**YOUR ASSIGNMENT:**
Nothing but the pictures should be left out when you copy the records exactly.

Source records
☆ ☆ ☆ ☆ ☆

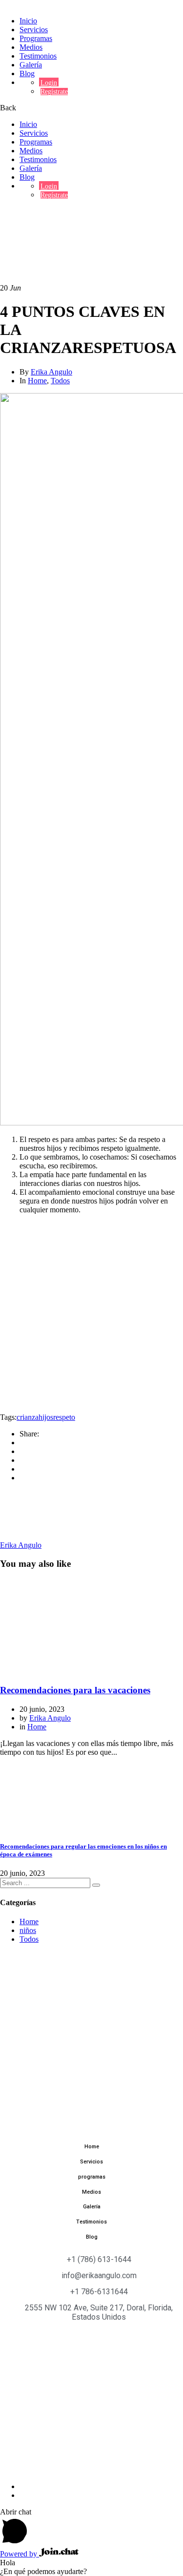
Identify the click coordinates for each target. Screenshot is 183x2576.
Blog (27, 73)
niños (28, 1930)
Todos (60, 380)
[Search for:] (46, 1882)
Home (29, 211)
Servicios (34, 29)
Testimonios (38, 56)
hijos (46, 1417)
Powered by (19, 2554)
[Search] (96, 1885)
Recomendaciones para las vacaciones (75, 1690)
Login (49, 82)
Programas (36, 38)
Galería (31, 65)
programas (91, 2177)
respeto (64, 1417)
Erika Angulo (51, 372)
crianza (28, 1417)
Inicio (28, 21)
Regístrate (54, 91)
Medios (31, 47)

☆ ☆ ☆ ☆ ☆

**RESPONSE TO THE TASK:**
Identify the click coordinates for each target. Screenshot is 183x2576.
Blog (27, 73)
niños (28, 1930)
Todos (60, 380)
[Search for:] (46, 1882)
Home (29, 211)
Servicios (34, 29)
Testimonios (38, 56)
hijos (46, 1417)
Powered by (19, 2554)
[Search] (96, 1885)
Recomendaciones para las vacaciones (75, 1690)
Login (49, 82)
Programas (36, 38)
Galería (31, 65)
programas (91, 2177)
respeto (64, 1417)
Erika Angulo (51, 372)
crianza (28, 1417)
Inicio (28, 21)
Regístrate (54, 91)
Medios (31, 47)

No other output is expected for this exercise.